An equity market crash is a harsh truth that is inevitable. The stock markets generally mirror the country’s economy. As we know, every economy goes through peaks and troughs which is reflected in the volatile movements of a stock market.
But it doesn’t mean you cannot prepare for a market crash. You can survive market volatility by allocating capital towards solid investments.
You don’t lose money unless you sell
Most people equate market crashes with losing money. However, what happens with your savings is much more complex. In a stock market crash, prices of various stocks across sectors experience a sharp decline. As investors start selling their shares at the same time, stock prices take a deep plunge.
When share prices decline, you will also see a fall in the value of your portfolio. For example, if you bought 1,000 shares of a stock for $10 per share, your investment will be worth $10,000. Now if the stock price falls to $5, your portfolio will depreciate by 50% and will now be worth just $5,000.
Now, an important aspect to remember is that this loss is not permanent unless you sell your investments. If you hold your stocks and the equity market recovers, the stock price may bounce back to its original price of $10 per share and may even move higher to touch record highs.
Amazon’s wild swings
Amazon (NASDAQ: AMZN) stock began trading at $1.73 per share back in 1997. It soared to $90 per share by October 1999. However, soon after the dot-com bubble burst, AMZN stock fell to $7.5 in October 2001. Shares then recovered to trade close to $90 in December 2007. But, the financial crisis of 2008-09 meant the stock again fell to $50 by December 2008.
It crossed the $90 mark only in October 2009 and has since been one of the top-performing stocks on the NASDAQ. We can see an investor who bought Amazon shares at the height of the dot-com bubble would have had to wait 10 years to recover his investment.
One of the best things you can do to get through a stock market crash is to invest in companies with strong fundamentals and hold onto your investment for as long as you can.

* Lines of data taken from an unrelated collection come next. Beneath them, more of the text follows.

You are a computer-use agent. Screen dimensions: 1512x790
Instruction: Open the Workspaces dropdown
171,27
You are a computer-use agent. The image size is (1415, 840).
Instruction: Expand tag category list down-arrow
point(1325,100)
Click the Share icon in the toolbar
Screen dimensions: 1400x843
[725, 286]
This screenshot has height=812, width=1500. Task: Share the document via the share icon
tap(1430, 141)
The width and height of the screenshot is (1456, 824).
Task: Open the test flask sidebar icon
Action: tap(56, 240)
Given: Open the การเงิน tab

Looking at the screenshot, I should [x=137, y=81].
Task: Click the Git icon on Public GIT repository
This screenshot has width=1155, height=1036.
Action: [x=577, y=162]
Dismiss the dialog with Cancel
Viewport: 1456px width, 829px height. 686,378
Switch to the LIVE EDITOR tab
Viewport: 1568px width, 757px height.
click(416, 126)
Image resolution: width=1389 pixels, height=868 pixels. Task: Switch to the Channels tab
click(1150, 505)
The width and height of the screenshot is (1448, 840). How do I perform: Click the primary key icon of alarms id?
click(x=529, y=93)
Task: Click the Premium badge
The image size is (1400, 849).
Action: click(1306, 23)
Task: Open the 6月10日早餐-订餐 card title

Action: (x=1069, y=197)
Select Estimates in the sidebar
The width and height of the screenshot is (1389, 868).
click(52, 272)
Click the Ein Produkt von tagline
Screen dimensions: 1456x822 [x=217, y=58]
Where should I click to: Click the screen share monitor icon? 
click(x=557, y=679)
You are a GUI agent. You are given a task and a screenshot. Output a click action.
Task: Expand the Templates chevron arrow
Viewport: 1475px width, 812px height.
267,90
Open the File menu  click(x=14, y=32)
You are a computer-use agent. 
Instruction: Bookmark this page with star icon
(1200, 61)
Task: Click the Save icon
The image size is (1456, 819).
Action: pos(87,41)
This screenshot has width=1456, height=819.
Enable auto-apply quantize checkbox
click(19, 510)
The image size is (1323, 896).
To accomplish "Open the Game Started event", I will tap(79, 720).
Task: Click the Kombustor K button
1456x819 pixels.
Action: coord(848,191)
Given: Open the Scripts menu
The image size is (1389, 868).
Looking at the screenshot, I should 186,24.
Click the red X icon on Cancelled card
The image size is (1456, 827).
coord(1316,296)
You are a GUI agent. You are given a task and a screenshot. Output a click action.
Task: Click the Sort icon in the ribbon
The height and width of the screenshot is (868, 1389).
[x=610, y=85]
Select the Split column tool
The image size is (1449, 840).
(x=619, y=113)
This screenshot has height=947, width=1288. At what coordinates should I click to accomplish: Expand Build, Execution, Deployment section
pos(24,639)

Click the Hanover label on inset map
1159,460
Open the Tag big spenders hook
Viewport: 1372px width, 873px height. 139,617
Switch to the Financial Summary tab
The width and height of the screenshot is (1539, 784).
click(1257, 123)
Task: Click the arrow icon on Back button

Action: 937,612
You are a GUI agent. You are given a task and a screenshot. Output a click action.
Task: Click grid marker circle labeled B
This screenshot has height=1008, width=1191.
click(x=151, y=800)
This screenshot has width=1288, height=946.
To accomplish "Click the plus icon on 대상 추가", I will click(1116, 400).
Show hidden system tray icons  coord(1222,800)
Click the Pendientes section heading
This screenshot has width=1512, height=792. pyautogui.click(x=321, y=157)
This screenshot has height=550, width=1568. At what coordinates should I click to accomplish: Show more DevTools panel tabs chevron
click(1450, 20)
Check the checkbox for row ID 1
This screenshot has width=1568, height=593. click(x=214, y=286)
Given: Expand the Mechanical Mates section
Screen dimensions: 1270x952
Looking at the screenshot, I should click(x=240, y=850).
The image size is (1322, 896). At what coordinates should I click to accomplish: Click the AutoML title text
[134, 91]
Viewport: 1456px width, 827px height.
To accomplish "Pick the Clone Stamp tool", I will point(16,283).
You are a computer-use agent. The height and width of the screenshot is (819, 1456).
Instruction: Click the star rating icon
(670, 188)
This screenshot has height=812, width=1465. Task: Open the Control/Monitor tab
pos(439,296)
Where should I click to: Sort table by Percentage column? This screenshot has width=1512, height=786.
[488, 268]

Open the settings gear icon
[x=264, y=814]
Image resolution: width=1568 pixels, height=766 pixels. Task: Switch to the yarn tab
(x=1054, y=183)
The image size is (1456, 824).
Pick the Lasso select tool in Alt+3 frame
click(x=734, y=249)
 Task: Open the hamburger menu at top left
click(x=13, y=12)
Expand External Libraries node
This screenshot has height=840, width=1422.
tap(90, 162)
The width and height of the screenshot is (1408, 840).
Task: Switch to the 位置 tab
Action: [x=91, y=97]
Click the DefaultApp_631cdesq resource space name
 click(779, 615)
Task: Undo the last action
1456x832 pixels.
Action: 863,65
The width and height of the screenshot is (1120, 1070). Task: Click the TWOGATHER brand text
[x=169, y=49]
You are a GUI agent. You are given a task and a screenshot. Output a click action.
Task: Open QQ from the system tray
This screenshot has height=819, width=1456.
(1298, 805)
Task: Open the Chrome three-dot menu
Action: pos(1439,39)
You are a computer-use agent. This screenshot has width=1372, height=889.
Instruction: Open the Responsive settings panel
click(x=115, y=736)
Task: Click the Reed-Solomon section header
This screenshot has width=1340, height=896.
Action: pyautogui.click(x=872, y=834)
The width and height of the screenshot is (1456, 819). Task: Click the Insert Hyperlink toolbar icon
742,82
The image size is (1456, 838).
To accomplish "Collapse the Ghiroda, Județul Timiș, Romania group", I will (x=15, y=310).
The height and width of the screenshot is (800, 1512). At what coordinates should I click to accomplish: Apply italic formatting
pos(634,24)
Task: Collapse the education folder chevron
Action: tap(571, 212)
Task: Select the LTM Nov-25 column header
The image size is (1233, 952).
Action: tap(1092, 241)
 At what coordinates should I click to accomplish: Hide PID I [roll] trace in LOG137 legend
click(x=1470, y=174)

Even if the stock price falls significantly, strong companies will be able to pull through.
By holding onto these investments until they recover, you can avoid losing money permanently. It's also advisable to diversify your portfolio and mitigate investing risk. You need to identify 10 to 15 different stocks across sectors. So, in case a couple of industries don’t bounce back after a crash, it won't tank your entire portfolio.